Licensure Issues
Medical care practitioners, lawyers, and many other professionals are licensed by the states, rather than the federal government. Historically, the federal government had little or no role in the licensing of professionals, with the exception of patent agents and persons involved in shipping and, later, aviation. This made sense because, at one time, there were substantial differences in medical practice among the states. With the advent of modern medical training, national certification of medical schools and residencies, and national licensing exams, state standards for medical practice and for licensing have become very uniform, weakening the rationale for state licensing. (States do differ on whether physicians who have been out of school for more than 10 years have to retake a certifying examination and in certain other requirements that can make getting a license much more time consuming in some states than in others.)

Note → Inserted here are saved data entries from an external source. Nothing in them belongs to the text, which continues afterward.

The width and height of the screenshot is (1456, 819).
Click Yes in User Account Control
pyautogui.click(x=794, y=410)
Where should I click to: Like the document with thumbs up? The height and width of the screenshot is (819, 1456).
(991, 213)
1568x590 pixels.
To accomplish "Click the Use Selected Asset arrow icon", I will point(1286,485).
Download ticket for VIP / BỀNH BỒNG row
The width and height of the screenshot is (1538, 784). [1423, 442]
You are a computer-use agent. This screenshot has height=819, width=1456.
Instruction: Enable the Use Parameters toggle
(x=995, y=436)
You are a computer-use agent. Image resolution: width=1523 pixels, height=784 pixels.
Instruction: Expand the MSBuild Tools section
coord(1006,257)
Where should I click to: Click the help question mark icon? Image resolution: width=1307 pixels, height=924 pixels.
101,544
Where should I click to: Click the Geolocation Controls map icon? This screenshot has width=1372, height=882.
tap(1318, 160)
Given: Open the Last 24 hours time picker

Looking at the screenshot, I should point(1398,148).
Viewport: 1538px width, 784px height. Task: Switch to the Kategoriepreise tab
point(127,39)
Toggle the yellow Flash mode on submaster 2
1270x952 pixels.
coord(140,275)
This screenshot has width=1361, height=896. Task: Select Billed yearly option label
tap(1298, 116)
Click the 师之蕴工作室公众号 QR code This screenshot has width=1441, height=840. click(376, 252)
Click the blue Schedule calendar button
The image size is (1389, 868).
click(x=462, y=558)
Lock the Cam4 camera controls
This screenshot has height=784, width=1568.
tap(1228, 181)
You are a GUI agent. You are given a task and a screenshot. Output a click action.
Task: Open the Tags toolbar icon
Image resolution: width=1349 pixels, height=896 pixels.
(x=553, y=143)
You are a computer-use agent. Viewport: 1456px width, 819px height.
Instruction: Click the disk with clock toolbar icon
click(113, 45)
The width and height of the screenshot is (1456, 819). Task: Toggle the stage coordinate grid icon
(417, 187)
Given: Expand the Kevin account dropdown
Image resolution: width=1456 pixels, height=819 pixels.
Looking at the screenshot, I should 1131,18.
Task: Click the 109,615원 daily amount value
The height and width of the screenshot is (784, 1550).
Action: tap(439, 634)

The best rationale for continuing to license physicians at the state, rather than national, level is that the practice of medicine has been a very local activity and that local regulators are in a better position to supervise it. This is certainly true as regards consumer complaints. It is less true for professional review actions, since the information available to the state licensing agency is usually provided by reports to the National Practitioner Databank. There is also a strong component of trade regulation in the licensing of medical care practitioners, which is expressed through the legislature’s and the licensing agency’s definition of the scope of each license. Each licensed group seeks to expand their license, usually at the expense of other licensed and unlicensed groups. A recent example is the fight over the licensing of acupuncture practitioners. If acupuncture is restricted to physicians, then the traditional healers will be unable to practice unless associated with a physician. Although this has the benefit of ensuring that the patient receives the full spectrum of medical care, it increases the cost of such care. (It also raises the issue of how physicians can supervise an activity that they know nothing about.)